Recentrer le rôle de l’aide infirmière et administrative

« Tout ce qui demande de sortir du service, c’est à l’équipe mobile logistique de s’en charger », a résumé Camille Dion, l’une des trois supply managers, qui a illustré avec un exemple le temps dégagé. « En début de matinée, on commence avec la réfection des lits en hôpital de jour en médecine, ce qui permet au personnel soignant d’accueillir plus tôt des patients, et plus de patients sur une journée. À l’inverse, en fin de journée, l’EML s’occupe de la réfection des lits en hôpital de jour chirurgical, ce qui permet aussi à cette unité de retirer, l’après-midi, un ETP qui était consacré à cette tâche ».

Mais l’EML (3 à 6 assitants logistiques selon les sites) a aussi comme mission d’assurer le lien entre les fonctions supports (pharmacie, économat…) et les personnels soignants : infirmières, aides-soignants, ainsi que l’aide infirmière et administrative (AIA) dont le travail a été recentré sur tout ce qui concerne le patient et son quotidien : accueil, installation dans la chambre, prise de commande des repas, envois des bons d’examen, réception des visiteurs, gestion du retour (commande d’ambulance, liaison avec la famille ou la maison de repos…).

Réorganisation réfléchie avec les soignants

La logistique n’a pas cherché à imposer ses vues.
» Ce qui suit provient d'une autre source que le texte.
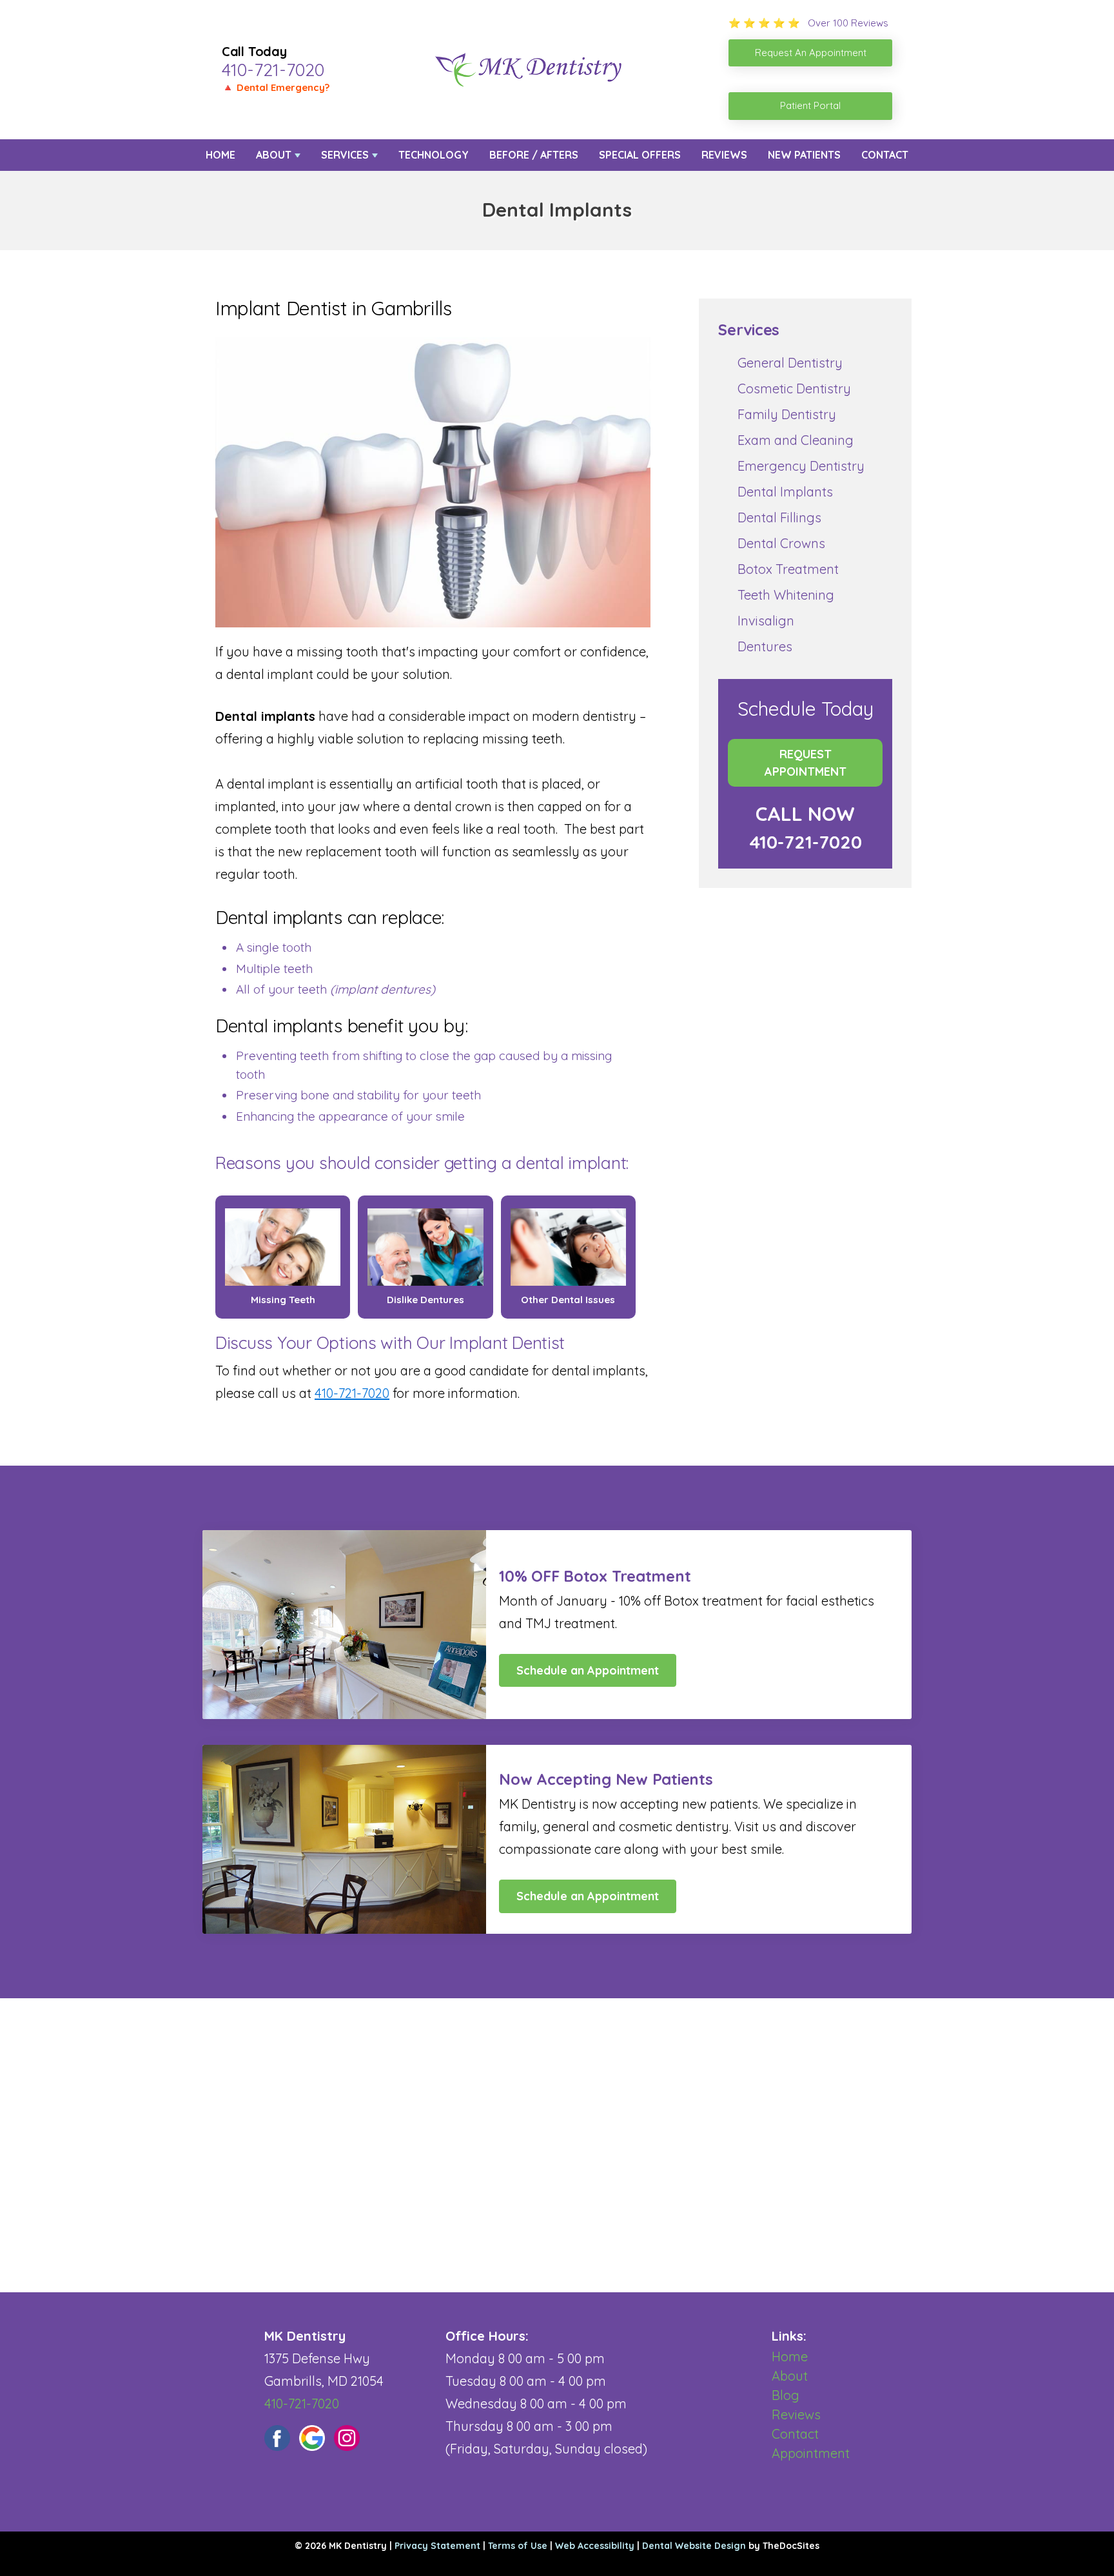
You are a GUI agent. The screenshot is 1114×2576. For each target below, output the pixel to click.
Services (345, 154)
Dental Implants (785, 492)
La réorganisation a été pensée avec les soignants qui ont indiqué quelles tâches ils souhaitaient déléguer. « On a simplement proposé et les soignants ont décidé », a insisté Camille Dion. Le nouveau système a démarré début mai. Quel bilan provisoire tirer après un mois ? Les profils de logisticiens n’ont pas été pourvus. « Mais le côté positif, c’est que nous sommes capables maintenant de mieux définir les tâches dévolues à ce type de poste. » La phase de formation et d’adaptation a été sous-estimée. Entre autres parce que les personnes recrutées n’avaient pas d’expérience en milieu hospitalier. Vivalia a donc allongé cette période d’apprentissage.

L’équipe logistique a fait un « feed-back informel » avec les soignants et une grille des tâches réalisées. De quoi estimer le temps réel consacré aux différentes missions. « Cela a aussi permis de voir si certaines tâches avaient déjà été faites par les soignants par habitude », a ajouté Camille Dion. Laquelle a volontiers admis que le démarrage de la nouvelle organisation a davantage été une contrainte pour le personnel médical plutôt qu’une aide. Pour une bonne et simple raison. Le temps de devenir autonomes, les membres de l’EML ont dû interroger les soignants pour savoir plus sur leur fonctionnement au quotidien.

Un questionnaire de satisfaction sera diffusé au bout de trois mois. « On va aussi évaluer si le nouveau périmètre des AIA a été respecté. Et si on a réellement dégagé du temps pour le personnel soignant », a indiqué Camille Dion. Le programme fait également l’objet d’un suivi du ministère de la Santé.